> _Recorded information_
--------------------

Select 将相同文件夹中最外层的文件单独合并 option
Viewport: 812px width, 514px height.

--------------------

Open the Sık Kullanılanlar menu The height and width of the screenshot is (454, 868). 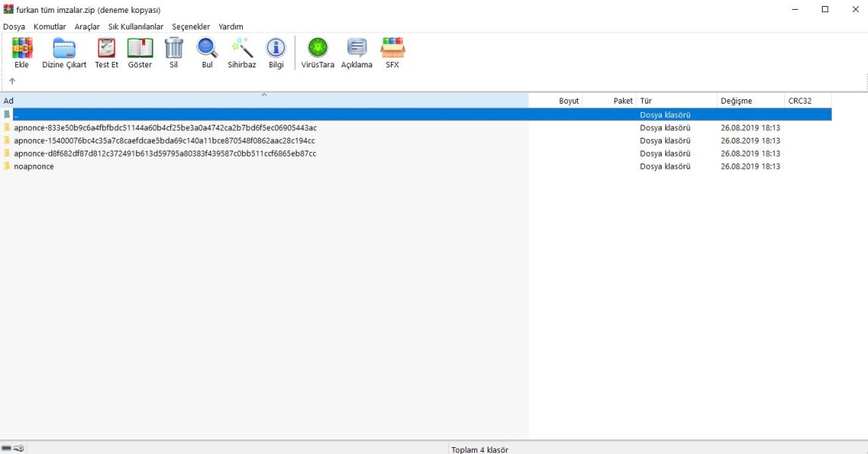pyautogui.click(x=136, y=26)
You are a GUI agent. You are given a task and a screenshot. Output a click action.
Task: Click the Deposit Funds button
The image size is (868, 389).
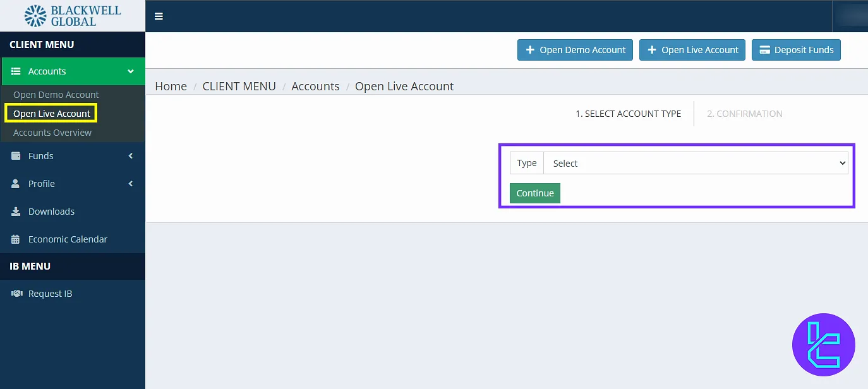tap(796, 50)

--------------------

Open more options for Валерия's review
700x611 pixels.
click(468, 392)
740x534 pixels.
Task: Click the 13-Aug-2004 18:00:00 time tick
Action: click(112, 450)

--------------------

> _About this task_
Each line in the entries above, starting at the line with "Select 将相同文件夹中最外层的文件单独合并 option" and ending at the line with "Viewport: 812px width, 514px height.", is to be printed exactly, and only those lines.

> _Solution to this problem_
Select 将相同文件夹中最外层的文件单独合并 option
Viewport: 812px width, 514px height.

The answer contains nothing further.